Last week I spoke of a goal for care delivery in Alabama that I believe is achievable.  This goal is not Alabama specific although given some of our health markers I suspect we have more “opportunities” than most. This goal was long on vision but short on specifics. Today I want to offer nine specific challenges to us all (targeted to consumers because we are all health care consumers) that I believe will help push the health care delivery system in Alabama towards that goal. If we as patients and/or a provider demand care in this manner, it will happen (maybe).

1) If quality care exists in your community, use it

This is the most important point of them all. We all know that people choose a physician based on affability, availability, and ability is assumed. Unfortunately in rural America ability is not assumed. The phenomena of bypass is a testament to this fact. Patients need to be educated regarding certification by accrediting bodies and the implication regarding “ability. This means the JC for hospitals and NCQA for ambulatory sites.  Physicians need to demand transparency. Post practice data and encourage others to make practice data available. Hospitals are now making hospital data available  Patients need to be educated to be vocal if demands are not met and most importantly, not to just vote with their feet

2) Demand improved  primary care (and be willing to pay for it)

Communities need to be taught how to recruit and retain a primary care physician. There is a lot of work that has been done on this. The academic work can be found here and a resource can be found here.

3) Seek out and use “Medical Homes” for health care

The American Academy of Family Physicians has been working for the past 5 years on creating a type of primary care practice for the future. They refer to their model as the Patient Centered Medical Home (PCMH) and more information can be found here. Family physicians have been called America’s best kept secret. The majority of them are changing over their practices to Patient Centered Medical Homes.  In a PCMH quality care is documented, measured and improved. The patient experience is enjoyable and patients are encouraged to communicate and self-manage problems. Technology is used to improve the care experience. The care experience is continuously improved. There will be a certification process that will probably be through NCQA.

4) Find physicians who have conquered the digital divide

Without electronic health records, it is almost impossible to accomplish chronic disease management. With an electronic health record, however, a VA in rural West Virginia showed a significantly improving 12 of 13 care processes and 3 of 6 clinical outcomes (HbA1c, LDL, cholesterol).  There are now Health Information Exchanges being developed that will facilitate E-prescribing, receipt of structured lab results, and sharing patient care summaries across unaffiliated organizations. In addition, congress has directed the development of Regional Extension Centers to help physicians “get connected.” Alabama’s Center is Al-Rec. These centers are charged with providing education and outreach to providers, assist with vendor selection and purchasing for electronic health records, and provide workflow design consultation. In addition, these centers are tasked with promoting interoperability.

5) Find a doctor comfortable with telehealth/telemedicine

Telemedicine is effective but expensive, We have very  good evidence for improved outcomes in toxicology (Poison Control) where Every $1 spent on manning phones saves more than $7 in avoided health care charges. We also have evidence for ophthalmology, orthopedics and fracture care,  telemetry, stroke treatment, and dermatology. Unfortunately, the expense is difficult for many practicing physicians to cope with but if patients were to demand remote access there are effective solutions.

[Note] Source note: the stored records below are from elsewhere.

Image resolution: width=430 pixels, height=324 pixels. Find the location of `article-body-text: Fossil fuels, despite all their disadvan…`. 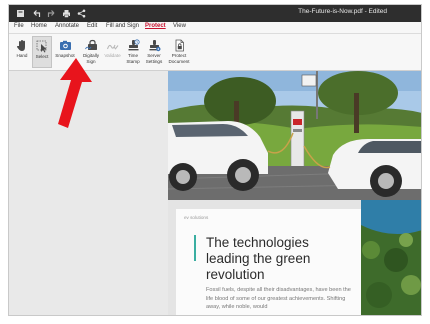

article-body-text: Fossil fuels, despite all their disadvan… is located at coordinates (278, 299).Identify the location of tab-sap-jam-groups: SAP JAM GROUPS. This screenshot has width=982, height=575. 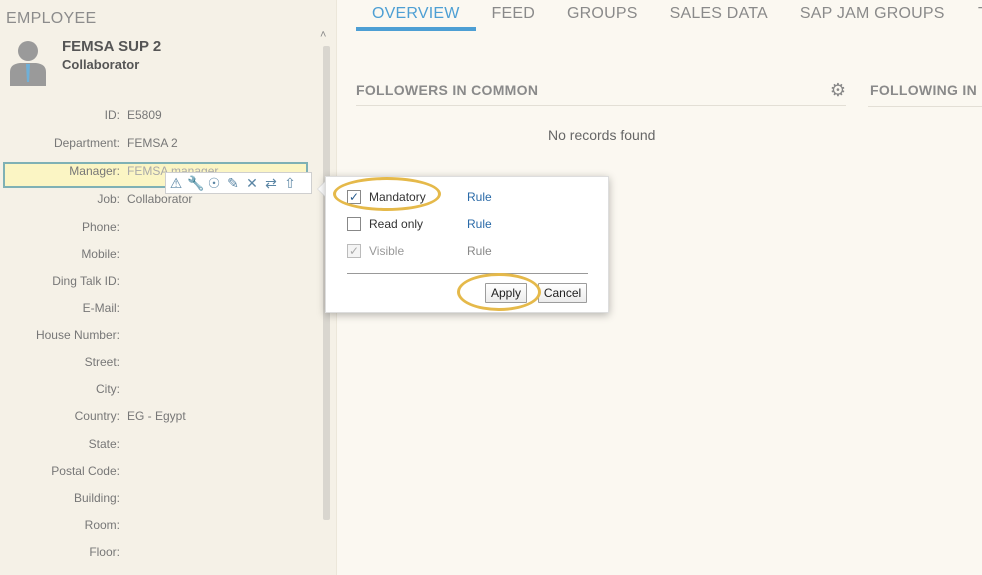
(872, 16).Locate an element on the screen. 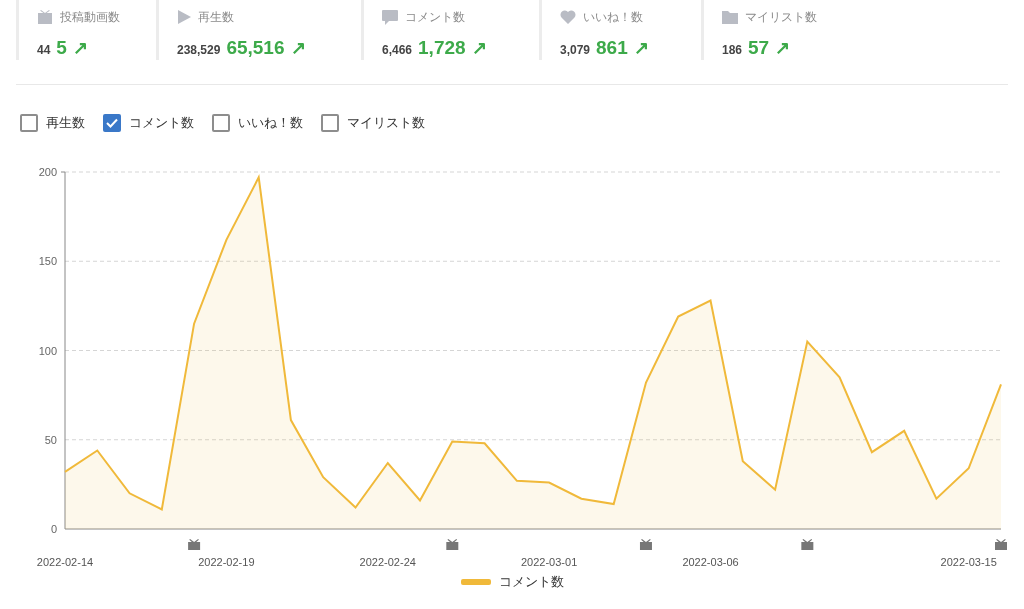 This screenshot has width=1024, height=609. x-tick-label: 2022-02-19 is located at coordinates (226, 562).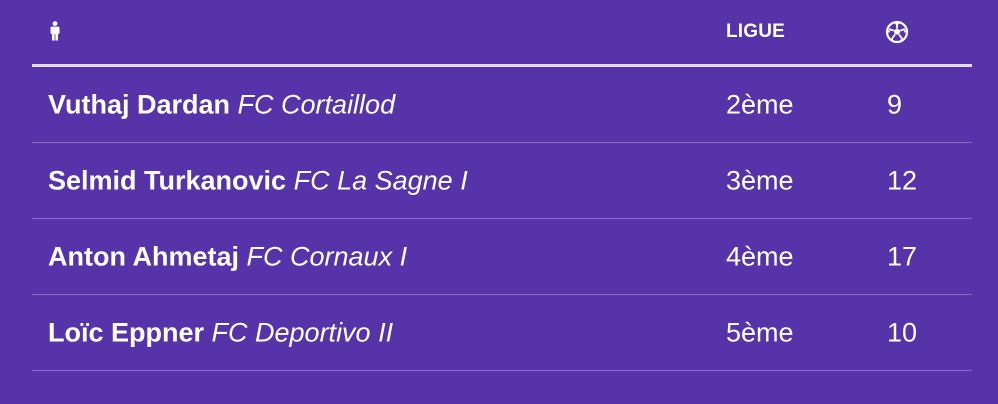 The height and width of the screenshot is (404, 998). I want to click on league-cell: 2ème, so click(760, 104).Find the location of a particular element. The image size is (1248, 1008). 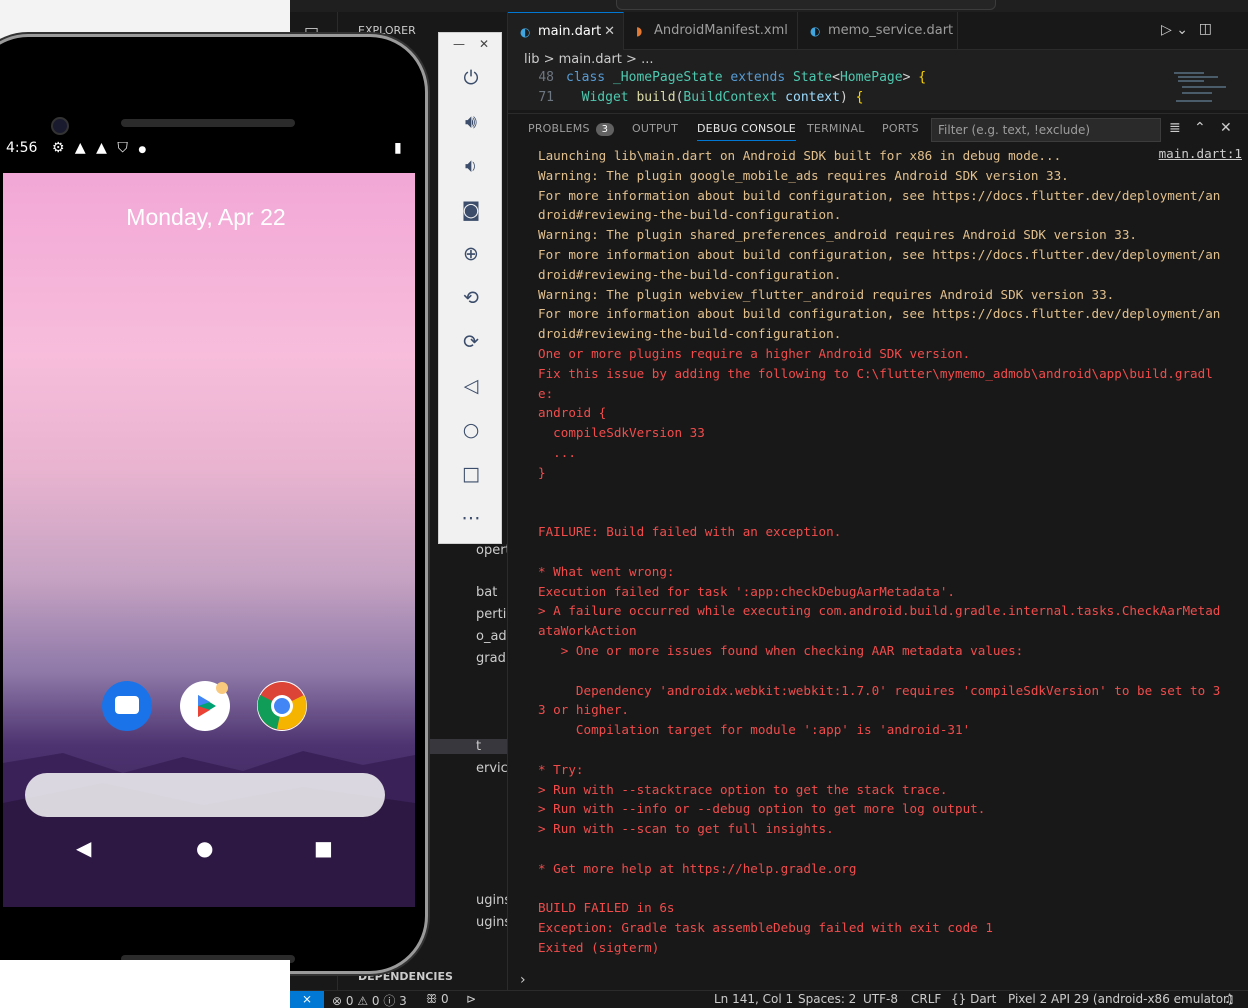

indentation: Spaces: 2 is located at coordinates (827, 999).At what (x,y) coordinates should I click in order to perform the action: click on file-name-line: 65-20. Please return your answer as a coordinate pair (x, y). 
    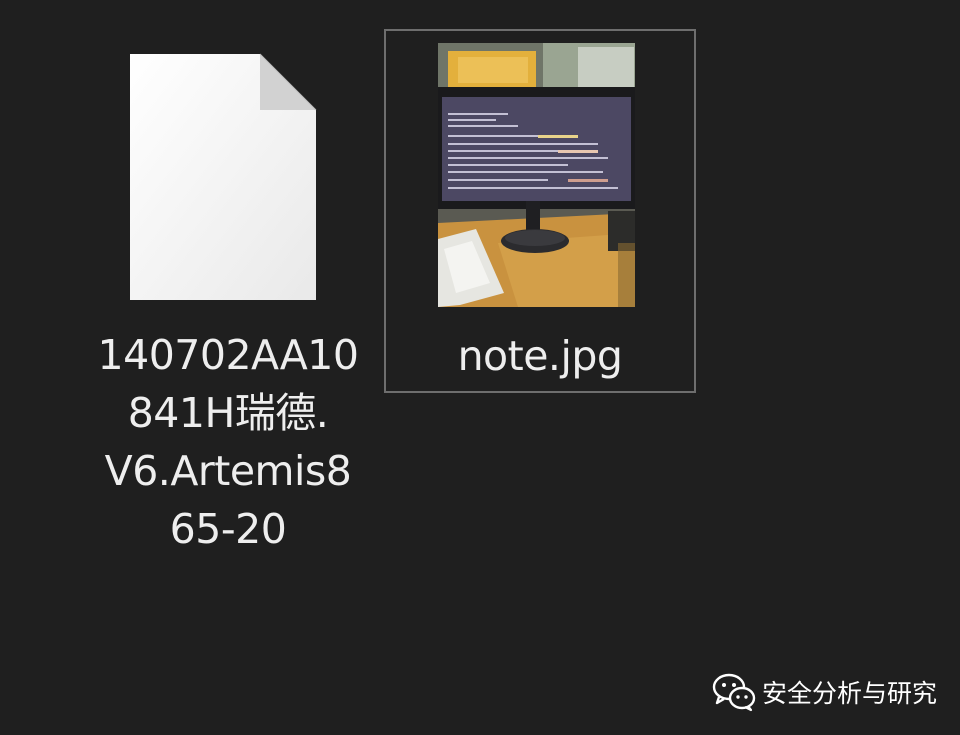
    Looking at the image, I should click on (228, 529). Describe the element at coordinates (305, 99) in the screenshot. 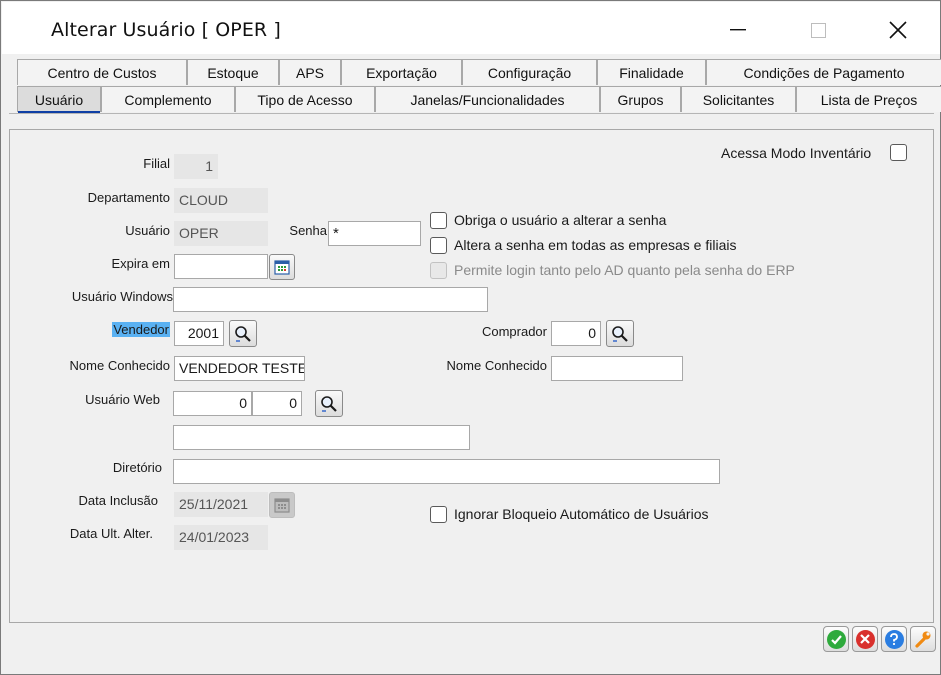

I see `tab-tipo-de-acesso: Tipo de Acesso` at that location.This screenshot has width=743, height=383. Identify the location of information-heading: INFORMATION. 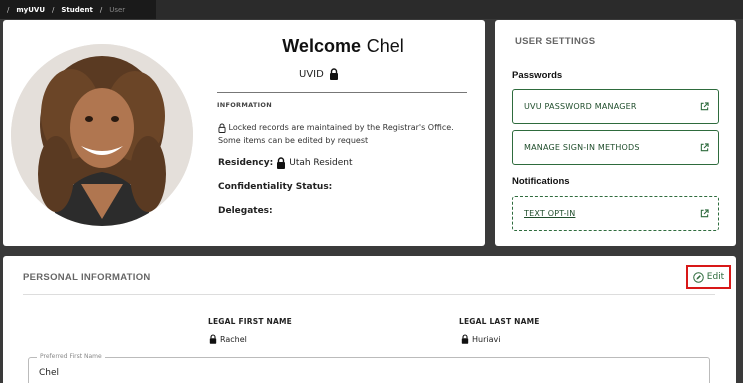
(244, 105).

6) Demand a focus on quality

Rural hospitals that use established guidelines, such as the American Heart Association’s  GWTG-CAD performance measurements,  mortality is same as in urban settings. The performance measures mentioned above include recommendations such as early aspirin use, smoking cessation counseling, and use of certain drugs at discharge that are very easy to follow. Better systems, not more expensive equipment, save lives and are easily achievable in rural America.

7) Demand provides in your community to collaborate, collaborate, collaborate

If there is a community health center (CHC), a rural health clinic, and a critical access (or small rural hospital) in your community, encourage collaboration. Only 19% of critical access hospitals  report  a collaborative relationship with CHCs. Barriers include a lack of knowledge about the other and competition for patients. In communities where this collaboration happens, there are improved primary and preventive health services, improved Inpatient care, better 24 hour emergency care and  better access to specialty care.

8 ) Encourage mental health and primary care to work together

Primary care is already used 50% of the time for those seeking care for mental illness. Persons with mental illness are more likely to make a visit to their primary care doctor to receive care than they are to go purposefully to a mental health professional.  Primary care doctors do have a lack of recognition of mental health issues based on billing data but this may be an artifact of the billing system. Although there is currently a lack of integration of general medical and mental health services, there is a groing trend for physicians in private practice as well as rural health clinics to offer mental health services on site. This needs to be encouraged.

9) Work to build a healthy community

Health care delivery can only go so far. A healthy community is needed to move a community to being full on chronically ill individuals to one full of individuals who are chronically well.